There is a difference between “pick me” and “don’t pick someone else.” In some cases, there may be a competitive advantage to be gained by illustrating the reasons why what you do or make are better than what your competitor does or makes. At best, it’s a double-edged sword. More often, it’s a race to the bottom.


Amidst the barrage of political advertisements, we recently endured in the lead-up to the mid-term elections, there were ads in which I found it difficult to even understand who the commercial promoted. The endless loop of “don’t pick him,” followed immediately by “don’t pick her” could have almost been comical, if not for the money wasted on meaningless vitriol.


I won’t name the candidate for fear of my point being lost in a perceived political endorsement, but I noticed a Bexar County hopeful who fervently stuck to talking about himself and not his challenger. Every single ad could be summarized as: this is who I am, these are my top three concerns and here are the initiatives I will support to improve those concerns. Period.


He was running for an office for which I am ineligible to vote, but I stopped to watch his ads every time, encouraged by the clarity and impact of his message. As an aside, he won.


We all have an opponent in life. But we might not call them that word or think of them using that language. Maybe we call them a competitor, or one who seeks do business in the same space as us. Maybe they are a sibling; the one we are convinced is our parent’s favorite. It could be a volunteer, with whom we align in purpose, but aspires to the same leadership role we are eyeing. Maybe it’s a romantic suitor, a new friend to your old friend, a vendor wooing your best client. The list goes on and on.

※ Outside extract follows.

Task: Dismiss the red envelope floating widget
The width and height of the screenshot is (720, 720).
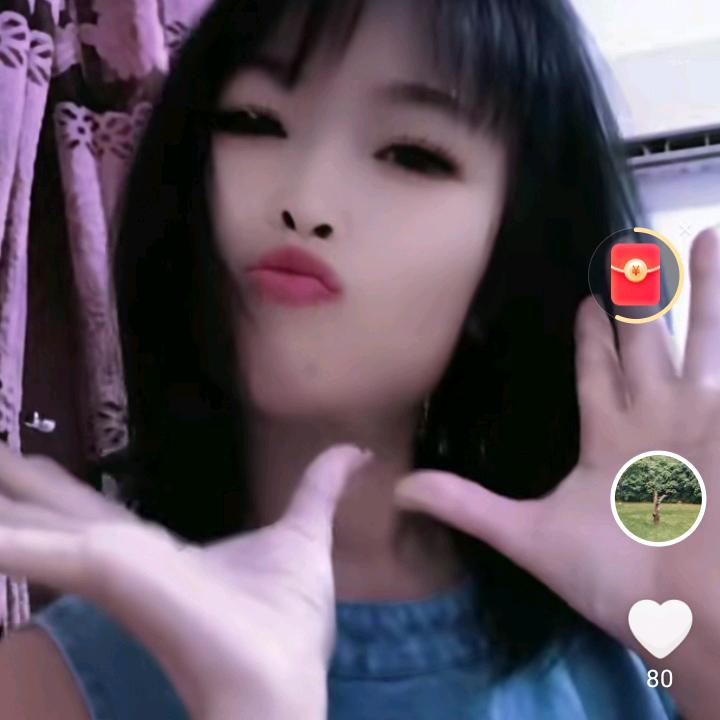Action: (x=685, y=231)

Picking apart our opponent is far too easy and we have a whole arsenal of ways to do so. We can be passive aggressive, quietly sprinkling seeds of doubt in hopes they will find fertile soil. We can draw attention to their slightest missteps. We can gossip about them with well-placed whispers, or with the outright lies with which modern-day society has become all too comfortable accepting without reproach.


We are all guilty of these “don’t pick someone else” sins. But they are a short game. A friend once told me that if someone comfortable is speaking poorly of another in your presence, you can rest assured they are equally comfortable speaking poorly of you in your absence.


The “pick me” approach requires boldness. It mandates us to understand who we are. To narrowly choose our priorities. And, to clearly articulate how we will make it better. It exposes our vulnerabilities, but those glimpses of humanity are always a compelling sign of authentic leadership.


But beware the one who will say anything, without accountability or sensibility, while waving the banner of being their authentic self. Being louder, more visible or wholly unfiltered is simply the bully’s version of “don’t pick someone else.”


Being good enough to be noticed – and picked - for who you are, what you make or the solution you provide is far more powerful and enduring.